◆ **GOAL 1**:
Among the entries, print the lines starting with the line that contains "This screenshot has width=312, height=284." and going on through the line that contains "click(101, 33)", reproducing them exactly.

** begin SOURCE DOCUMENT **

The manner in which the expert panel approached this issue and its terms of reference were inadequate. It seems that the interests of deferred members have not been adequately taken into consideration. There is a requirement to have due regard to the interests of different categories of member, but there is no evidence that this has happened in the case of deferred members. It was incumbent on the Minister for Transport, Tourism and Sport to examine the matter and be satisfied that all parties had been given due regard, but it is quite clear that did not happen. Before the panel reported to him and before he saw the recommendations, he replied to parliamentary questions saying he intended to sign the orders. He pre-empted the outcome of the process. A couple of weeks ago, when the deferred members met the Minister for Social Protection to express their grave concerns about their future, they felt it had been a successful meeting and that they had received a fair hearing. As the Taoiseach told us, later that day the Minister for Transport, Tourism and Sport consulted the Minister for Social Protection and signed the orders. Deferred members have every right to feel aggrieved.

The Government had plenty of opportunities to provide a political solution, which is what is required. By any standard, the deferred pensioners have been unfairly treated. They did not receive an adequate hearing and have not been adequately considered in the report of the expert panel. The Minister for Transport, Tourism and Sport appears to be quite happy to support the expert panel in so doing, which position was endorsed by the entire Cabinet. The people in question have been sold down the Swanee and left with no option but to take legal action. They have contracts and signed undertakings from their respective companies outlining their pension entitlements. Although it took a very long time for it to come around, we saw that legal action was required by the Waterford Crystal workers to get any movement on the part of the Government in their case. Regrettably, it seems that the members of the IASS, the Irish airlines superannuation scheme, have been put in exactly the same position and the same action will have to be contemplated. It is regrettable that the State is standing idly by, saying it is fair game to treat in this manner pensioners who had a legitimate expectation that they would have their pension commitments honoured by the Dublin Airport Authority, which is still a semi-State company, and Aer Lingus, in which the State is a significant shareholder. It is also wrong to sell them down the Swanee when the companies concerned are in a healthy state and could afford to meet the pension commitments they made. It is regrettable that the Minister is not taking a more proactive role in upholding these pensioners’ rights. Even at this late stage, I appeal to her to do so.

Amendment No. 18 is interesting in that it highlights the fact that the more people lose their pensions under defined benefit pension schemes, the more it will cost the State. With respect, there is an even larger problem. I have said before that the country’s demography with an increased dependency ratio of 2:1 by the middle of the century means the State will not be able to sustain the State old age pension system at the same level as it currently exists. Accordingly, it is incumbent upon us to encourage people to provide for themselves.

One of the ways that can be done is to make defined benefit pension schemes attractive again. To do that, the Government will have to restore confidence in the system which has been utterly eroded. People’s experience is that they can suddenly be informed a scheme will be wound up and get a fraction of what they were led to expect. I have met various pension scheme groups with their members in absolute despair because they had planned their retirement on a certain income level but were suddenly told, through no fault of their own, that they would only get a fraction of that. That is not fair or just.

** end SOURCE DOCUMENT **
** begin RECORDED INFORMATION **

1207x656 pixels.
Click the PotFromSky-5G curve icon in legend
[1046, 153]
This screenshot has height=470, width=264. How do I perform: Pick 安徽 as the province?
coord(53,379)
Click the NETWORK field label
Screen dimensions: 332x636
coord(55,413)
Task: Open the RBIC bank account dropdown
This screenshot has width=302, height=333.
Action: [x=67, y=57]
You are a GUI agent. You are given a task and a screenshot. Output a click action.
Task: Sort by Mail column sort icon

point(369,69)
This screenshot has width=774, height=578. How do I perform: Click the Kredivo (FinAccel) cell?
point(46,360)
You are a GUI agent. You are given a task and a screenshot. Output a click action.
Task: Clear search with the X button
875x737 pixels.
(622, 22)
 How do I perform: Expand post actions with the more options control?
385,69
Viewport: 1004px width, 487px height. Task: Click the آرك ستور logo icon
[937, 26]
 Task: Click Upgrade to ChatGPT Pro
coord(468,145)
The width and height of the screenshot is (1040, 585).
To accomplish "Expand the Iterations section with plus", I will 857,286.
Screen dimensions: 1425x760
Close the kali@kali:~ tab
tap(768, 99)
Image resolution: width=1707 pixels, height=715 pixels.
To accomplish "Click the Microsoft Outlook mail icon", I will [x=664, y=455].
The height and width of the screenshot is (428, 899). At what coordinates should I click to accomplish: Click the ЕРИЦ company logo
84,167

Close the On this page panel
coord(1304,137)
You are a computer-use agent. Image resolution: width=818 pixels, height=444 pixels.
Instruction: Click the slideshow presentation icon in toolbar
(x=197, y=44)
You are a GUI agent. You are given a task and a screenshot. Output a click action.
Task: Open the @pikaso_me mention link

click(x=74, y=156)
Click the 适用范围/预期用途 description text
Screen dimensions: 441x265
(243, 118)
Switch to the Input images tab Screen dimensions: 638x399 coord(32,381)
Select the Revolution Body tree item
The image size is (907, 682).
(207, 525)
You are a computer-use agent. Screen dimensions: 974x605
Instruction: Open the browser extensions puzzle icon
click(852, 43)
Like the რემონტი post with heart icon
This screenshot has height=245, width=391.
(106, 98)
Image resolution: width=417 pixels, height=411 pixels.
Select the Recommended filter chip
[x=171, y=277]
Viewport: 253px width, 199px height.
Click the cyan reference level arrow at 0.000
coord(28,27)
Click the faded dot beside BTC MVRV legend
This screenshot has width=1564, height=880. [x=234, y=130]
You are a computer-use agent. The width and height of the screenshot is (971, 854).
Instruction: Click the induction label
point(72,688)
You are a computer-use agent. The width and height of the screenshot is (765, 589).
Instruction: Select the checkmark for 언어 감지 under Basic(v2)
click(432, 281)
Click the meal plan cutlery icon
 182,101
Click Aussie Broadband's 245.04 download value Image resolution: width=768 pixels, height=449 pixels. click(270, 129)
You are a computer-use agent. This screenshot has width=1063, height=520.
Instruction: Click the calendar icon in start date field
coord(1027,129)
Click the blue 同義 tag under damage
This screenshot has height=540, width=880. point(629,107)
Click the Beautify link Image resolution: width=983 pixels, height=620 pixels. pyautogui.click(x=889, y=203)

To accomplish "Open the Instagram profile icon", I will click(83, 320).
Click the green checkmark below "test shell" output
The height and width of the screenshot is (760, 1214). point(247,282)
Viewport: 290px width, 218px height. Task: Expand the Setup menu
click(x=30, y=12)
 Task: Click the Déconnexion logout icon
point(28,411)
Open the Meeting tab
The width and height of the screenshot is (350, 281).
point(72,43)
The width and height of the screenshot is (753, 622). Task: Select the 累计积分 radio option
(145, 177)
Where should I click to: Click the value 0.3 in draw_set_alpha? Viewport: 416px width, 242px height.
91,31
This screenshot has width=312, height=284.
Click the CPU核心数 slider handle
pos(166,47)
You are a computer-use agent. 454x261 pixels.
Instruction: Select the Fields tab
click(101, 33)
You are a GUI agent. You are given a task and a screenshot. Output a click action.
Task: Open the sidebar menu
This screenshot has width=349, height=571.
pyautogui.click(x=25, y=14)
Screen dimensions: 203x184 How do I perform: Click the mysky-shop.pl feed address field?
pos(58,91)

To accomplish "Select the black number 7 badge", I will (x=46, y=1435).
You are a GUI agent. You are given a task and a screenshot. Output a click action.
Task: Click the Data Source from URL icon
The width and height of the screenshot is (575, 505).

** end RECORDED INFORMATION **

◆ **GOAL 2**:
Output the passage of the debate on deferred pensioners starting with "Amendment No. 18" and going on through "provide for themselves.", copied word for word.

◆ **COMPLETE ANSWER 1**:
This screenshot has width=312, height=284.
Click the CPU核心数 slider handle
pos(166,47)
You are a computer-use agent. 454x261 pixels.
Instruction: Select the Fields tab
click(101, 33)

◆ **COMPLETE ANSWER 2**:
Amendment No. 18 is interesting in that it highlights the fact that the more people lose their pensions under defined benefit pension schemes, the more it will cost the State. With respect, there is an even larger problem. I have said before that the country’s demography with an increased dependency ratio of 2:1 by the middle of the century means the State will not be able to sustain the State old age pension system at the same level as it currently exists. Accordingly, it is incumbent upon us to encourage people to provide for themselves.